Two smaller, noncomparative studies assessed the effect of a CGMS during labor. Stenninger et al. [35] prospectively studied the use of a Medtronic CGMS in 15 women with insulin-treated diabetes during labor and delivery. The authors found that glucose levels in the 2 h prior to delivery correlated with the need for intravenous glucose therapy in the neonates, and they also reported that “the mothers coped well with the CGMS recording during labor.” Similarly, Iafusco et al. [31] used a Medtronic CGMS during labor and delivery, as well as during betamethasone treatment for imminent preterm delivery in 18 women with type 1 diabetes.

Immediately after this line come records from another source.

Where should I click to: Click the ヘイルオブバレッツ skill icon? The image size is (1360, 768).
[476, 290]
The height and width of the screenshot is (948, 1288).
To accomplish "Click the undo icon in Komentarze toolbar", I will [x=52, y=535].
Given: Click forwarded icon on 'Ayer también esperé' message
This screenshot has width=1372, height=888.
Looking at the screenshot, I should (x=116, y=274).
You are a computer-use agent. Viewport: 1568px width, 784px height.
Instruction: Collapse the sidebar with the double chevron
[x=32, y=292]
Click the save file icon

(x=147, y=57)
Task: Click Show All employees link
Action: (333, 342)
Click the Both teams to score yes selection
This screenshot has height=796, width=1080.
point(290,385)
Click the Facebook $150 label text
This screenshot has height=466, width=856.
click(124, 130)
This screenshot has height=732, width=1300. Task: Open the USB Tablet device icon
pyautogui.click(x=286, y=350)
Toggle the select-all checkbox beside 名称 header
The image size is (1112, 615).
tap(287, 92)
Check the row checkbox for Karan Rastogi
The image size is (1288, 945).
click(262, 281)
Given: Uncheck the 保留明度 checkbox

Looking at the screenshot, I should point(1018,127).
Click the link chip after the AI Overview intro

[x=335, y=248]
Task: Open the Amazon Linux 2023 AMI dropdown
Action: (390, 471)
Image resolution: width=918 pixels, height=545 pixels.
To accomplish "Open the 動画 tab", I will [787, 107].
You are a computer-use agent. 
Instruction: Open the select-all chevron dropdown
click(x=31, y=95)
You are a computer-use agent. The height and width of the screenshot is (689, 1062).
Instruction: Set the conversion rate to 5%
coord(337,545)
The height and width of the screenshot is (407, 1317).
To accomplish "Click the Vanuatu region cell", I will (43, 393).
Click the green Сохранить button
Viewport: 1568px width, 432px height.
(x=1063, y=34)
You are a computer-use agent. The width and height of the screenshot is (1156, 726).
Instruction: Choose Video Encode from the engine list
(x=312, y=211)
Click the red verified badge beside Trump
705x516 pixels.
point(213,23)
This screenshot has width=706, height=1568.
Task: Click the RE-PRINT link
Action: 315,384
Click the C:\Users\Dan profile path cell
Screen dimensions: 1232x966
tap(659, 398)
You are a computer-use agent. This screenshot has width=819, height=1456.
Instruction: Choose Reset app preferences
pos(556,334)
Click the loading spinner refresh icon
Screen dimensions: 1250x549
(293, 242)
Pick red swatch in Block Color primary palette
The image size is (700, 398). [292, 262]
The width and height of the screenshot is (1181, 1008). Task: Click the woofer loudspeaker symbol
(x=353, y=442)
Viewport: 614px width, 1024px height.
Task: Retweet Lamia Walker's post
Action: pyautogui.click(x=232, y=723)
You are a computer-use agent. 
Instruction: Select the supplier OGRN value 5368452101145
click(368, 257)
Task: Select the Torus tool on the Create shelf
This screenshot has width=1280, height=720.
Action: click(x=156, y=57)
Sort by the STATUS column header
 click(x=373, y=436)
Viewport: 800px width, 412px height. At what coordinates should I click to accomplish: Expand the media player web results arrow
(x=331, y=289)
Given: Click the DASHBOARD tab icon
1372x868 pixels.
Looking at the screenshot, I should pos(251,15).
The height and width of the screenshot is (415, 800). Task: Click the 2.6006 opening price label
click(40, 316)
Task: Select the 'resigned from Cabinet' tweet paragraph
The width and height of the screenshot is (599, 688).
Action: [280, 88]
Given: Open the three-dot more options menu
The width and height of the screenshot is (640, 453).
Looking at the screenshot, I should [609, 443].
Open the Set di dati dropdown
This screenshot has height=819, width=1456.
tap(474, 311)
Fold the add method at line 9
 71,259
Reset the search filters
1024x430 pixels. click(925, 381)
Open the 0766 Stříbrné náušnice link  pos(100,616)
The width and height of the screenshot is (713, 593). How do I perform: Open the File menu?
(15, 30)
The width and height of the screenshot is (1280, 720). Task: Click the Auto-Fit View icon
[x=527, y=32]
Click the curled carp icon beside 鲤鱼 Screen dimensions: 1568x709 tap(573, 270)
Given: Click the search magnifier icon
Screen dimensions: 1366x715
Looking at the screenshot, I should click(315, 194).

On the basis of this glycemic evaluation, decisions to begin insulin therapy were made, and the authors reported that were no cases of neonatal hypoglycemia or respiratory distress syndrome after delivery.

In summary, recent studies suggest that CGMS may be beneficial for certain women with diabetes treated with insulin, particularly in women with diabetes that is difficult to control. However, these data require further evaluation and do not yet support the incorporation of CGMS into routine practice. For an evaluation of all studies incorporating CGMS since 1999, the reader is directed to the comprehensive reviews by De Block et al. [38•] and Block et al. [39].

Conclusions

Although of proven value in the management of women with overt diabetes, SMBG in women with mild gestational diabetes has only recently been proven to be useful in reducing the rates of fetal overgrowth and gestational weight gain. Yet, there remains uncertainty about the optimal frequency and timing of self-monitoring. The ACOG recommends that a value of 95 mg/dL be used as a threshold for fasting hyperglycemia [4, 25]. The utility of testing glycosylated hemoglobin is limited to periconceptual measurements in evaluating the risk of congenital anomalies. A CGMS may have value in pregnant women with insulin-treated diabetes, especially for those whose blood sugars are difficult to control or may have nocturnal hypoglycemia, but this technology needs additional evaluation with larger, randomized, controlled trials.